Les risques sont aussi augmentés pendant les mois les plus chauds (entre avril et novembre en Europe), puisque les tiques sont plus actives pendant cette période. La plupart des cas de transmission par voie alimentaire surviennent durant les mêmes mois que les cas transmis par les tiques.

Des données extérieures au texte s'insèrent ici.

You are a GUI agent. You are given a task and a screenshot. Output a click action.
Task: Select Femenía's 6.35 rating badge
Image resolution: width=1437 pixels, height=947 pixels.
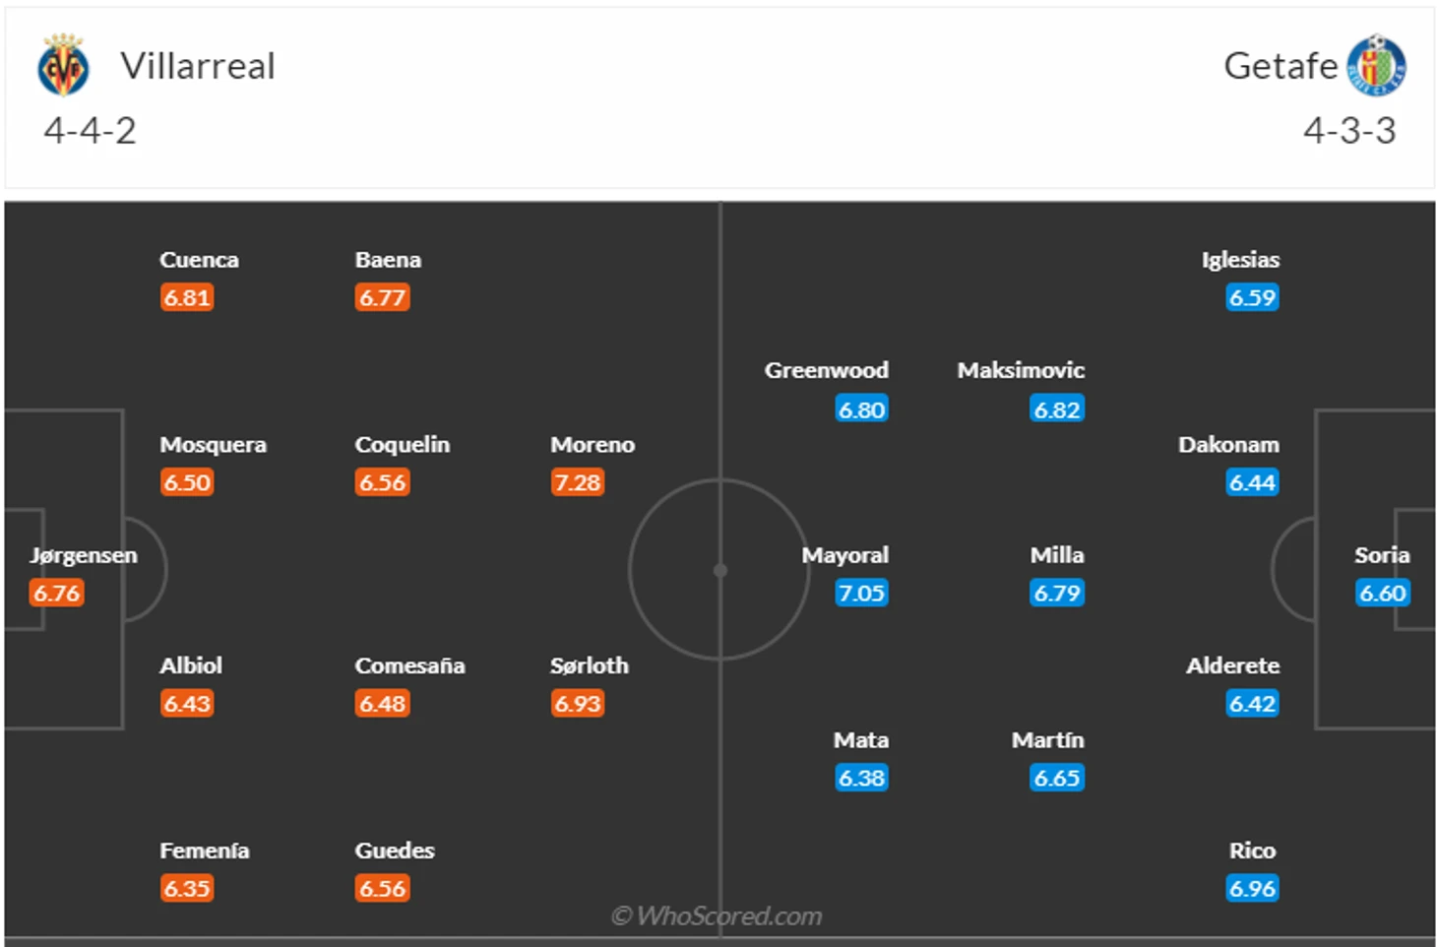(x=187, y=888)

Bien que le risque soit présent pour les voyageurs, peu de cas ont été rapportés chez ceux-ci. Par exemple, entre 2010 et 2020, six cas ont été rapportés chez des voyageurs nord-américains revenant principalement de l’Europe de l’Ouest. Ce risque est probablement sous-estimé. Pour sa part, l’European Centre for Disease Prevention and Control (ECDC), qui effectue la surveillance de l’encéphalite à tiques en Europe, a rapporté cinquante-quatre (54) cas d’encéphalite à tiques chez des voyageurs européens ayant visité principalement la zone européenne seulement pour l’année 2019.
Prévention et immunisation
Mesures de protection personnelle
Tous les voyageurs s’adonnant à des activités en plein air devraient connaître les mesures pour se protéger contre les piqûres de tiques :
Pendant les activités en zone à risque:
- Demeurer sur les sentiers aménagés afin d’éviter les environnements favorables aux tiques Ixodes (les herbes hautes, les couverts de feuilles mortes dans le bois, etc.);
- Porter des vêtements longs de couleur claire;
- Insérer le bas des pantalons dans les chaussettes et porter des chaussures fermées;
- Appliquer sur la peau exposée un insectifuge contenant du DEET ou de l’icaridine.
Après les activités en zone à risque:
- Prendre une douche le plus rapidement possible pour déloger les tiques qui ne seraient pas encore accrochées;
- Examiner la peau, les vêtements et les animaux de compagnie à la recherche de tiques;
- Pour retirer une tique, l’utilisation de pinces à bouts fins est habituellement recommandée. Il y a avantage à retirer la tique le plus tôt possible.
- Pour le retrait sécuritaire de la tique, veuillez consulter la page web de Quebec.ca;
- Consulter un médecin en présence de symptômes.
Par ailleurs, les vêtements imprégnés de perméthrine sont maintenant disponibles au Canada.
Pour plus d’informations sur les mesures de protection personnelle contre les tiques, veuillez consulter la section Arthropodes.
Par ailleurs, pour éviter de contracter l’encéphalite à tiques par la consommation de produits laitiers, il est recommandé d’éviter de boire du lait non pasteurisé ou de manger du fromage au lait cru de vache, de brebis ou de chèvre provenant des zones à risque.
Immunisation
Bien que des vaccins efficaces contre l’encéphalite à tiques existent (Encepur, FSME-Immun ou Ticovac), aucun n’est actuellement disponible au Canada.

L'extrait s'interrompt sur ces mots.